La première demi-heure du film qui pourrait presque rester documentaire est plutôt réussie. D’une certaine façon elle m’a fait songer à d’autres enseignements vicelards d’un métier atypique : au début de Baisers volés, le jeune Antoine Doinel (Jean-Pierre Léaud) reçoit d’un vieux routier (Harry-Max) quelques conseils élémentaires et primordiaux pour devenir détective privé. De la même façon Michel Verdier (Vincent Lindon) expose à Franck Bordoni (Patrick Timsit) quelques uns des trucs des paparazzis, souvent fondés sur les biftons, le culot et la manipulation.
Mais le film ne tient pas la route parce que le sujet brut est trop mince. Le réalisateur Alain Berberian et sa scénariste Danièle Thompson y ajoutent des bribes de n’importe quoi, en développent de façon un peu poussive quelques aspects et finissent par livrer un produit presque honorable.
Un produit formaté précisément par des gens in pour faire semblant de montrer aux spectateurs – qui sont, pour la plupart du monde du out – combien c’est laid, tout ça et combien il faut s’en indigner : de la même façon que les vedettes du spectacle vivent cela en schizophrénie assumée, vendant facilement leur image, mécontents lorsqu’on ne parle pas assez d’eux, mécontents plus encore lorsqu’on en parle trop ou lorsqu’on la ternit.
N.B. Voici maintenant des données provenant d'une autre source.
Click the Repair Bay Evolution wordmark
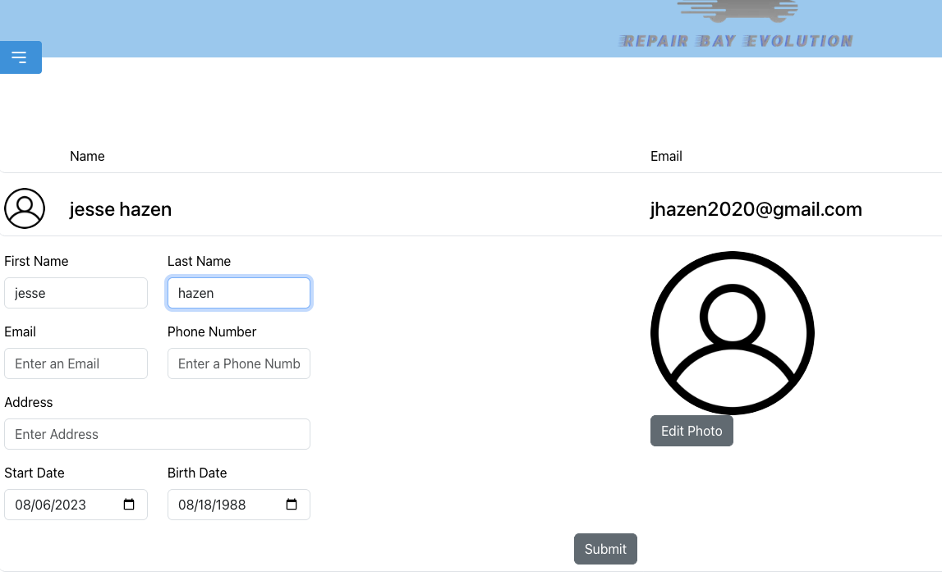This screenshot has height=576, width=942. pos(736,39)
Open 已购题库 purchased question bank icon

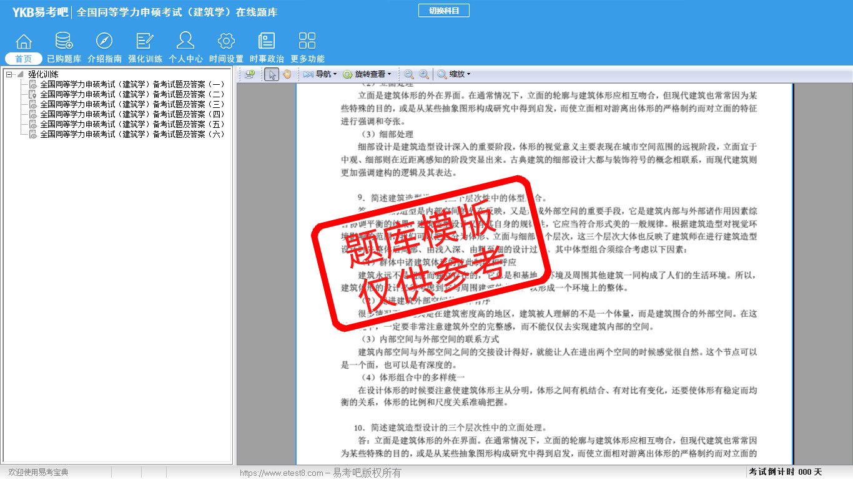(64, 42)
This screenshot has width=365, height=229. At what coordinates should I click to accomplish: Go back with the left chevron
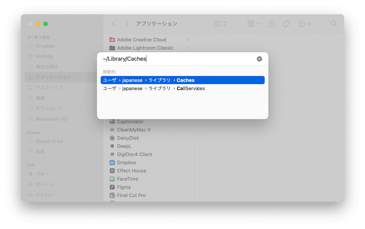pos(114,24)
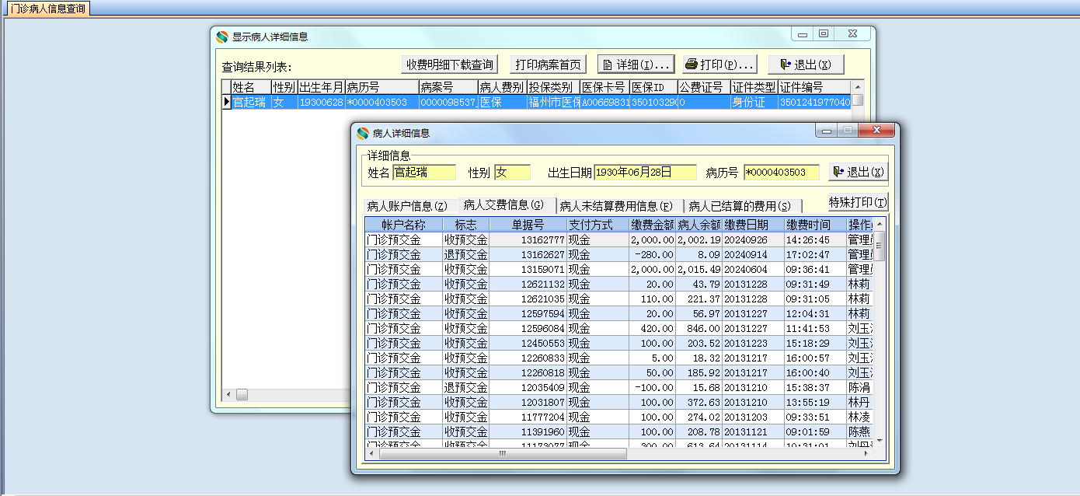Click the row pointer arrow beside 官起瑞

226,102
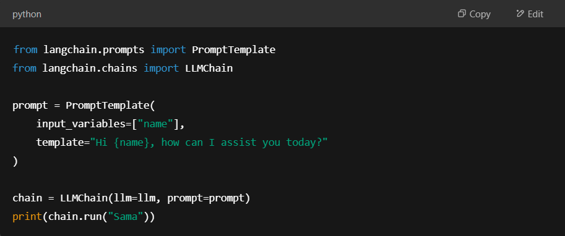The width and height of the screenshot is (565, 236).
Task: Place cursor on langchain.prompts module name
Action: pyautogui.click(x=93, y=49)

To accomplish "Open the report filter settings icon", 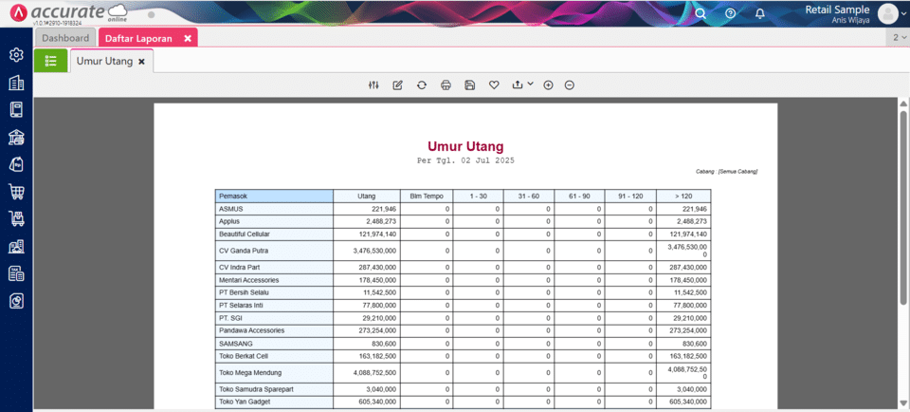I will [x=373, y=85].
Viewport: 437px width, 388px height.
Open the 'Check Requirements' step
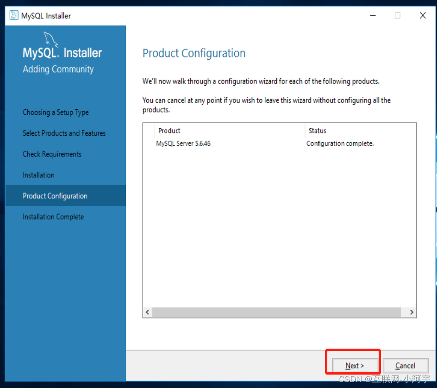(52, 154)
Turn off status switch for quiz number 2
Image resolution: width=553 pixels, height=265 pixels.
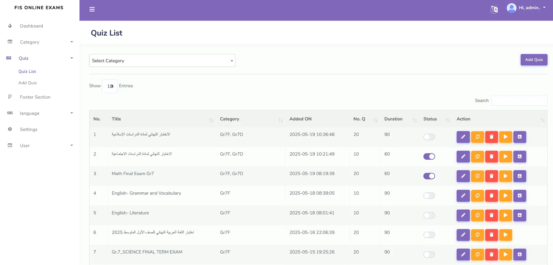[429, 156]
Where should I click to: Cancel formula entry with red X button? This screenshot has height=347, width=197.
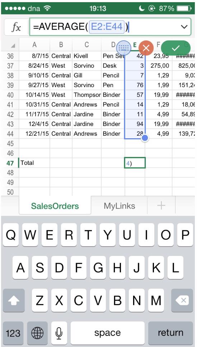(146, 48)
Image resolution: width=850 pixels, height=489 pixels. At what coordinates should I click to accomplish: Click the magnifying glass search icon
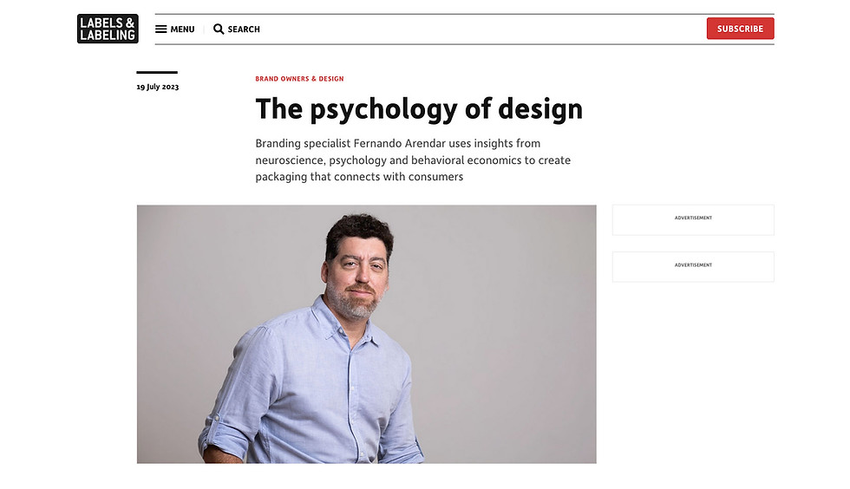tap(219, 29)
Berberian tourne cela en farce, alors que tous les ingrédients auraient pu se trouver réunis pour dresser un portrait bien acide de la dégueulasserie universelle, celle des stars people, tour à tour complices et indignés de leurs chasseurs photographiques, celle des paparazzis, prêts à tout pour tous, celle des patrons de presse qui savent bien que toutes les condamnations pour atteinte à la vie privée passeront sur eux comme l’eau sur les plumes du canard, celle des lecteurs de cette presse-torchon, c’est-à-dire tout le monde, ou presque, des acheteuses frénétiques de Voici et de Gala aux messieurs qui prétendent avoir lu ça par hasard chez le coiffeur ou dans la salle d’attente du dentiste.
Je suis sûr qu’un Italien de la bonne époque aurait pu nous tourner une comédie noire, finalement glaçante, misanthrope et presque gênante.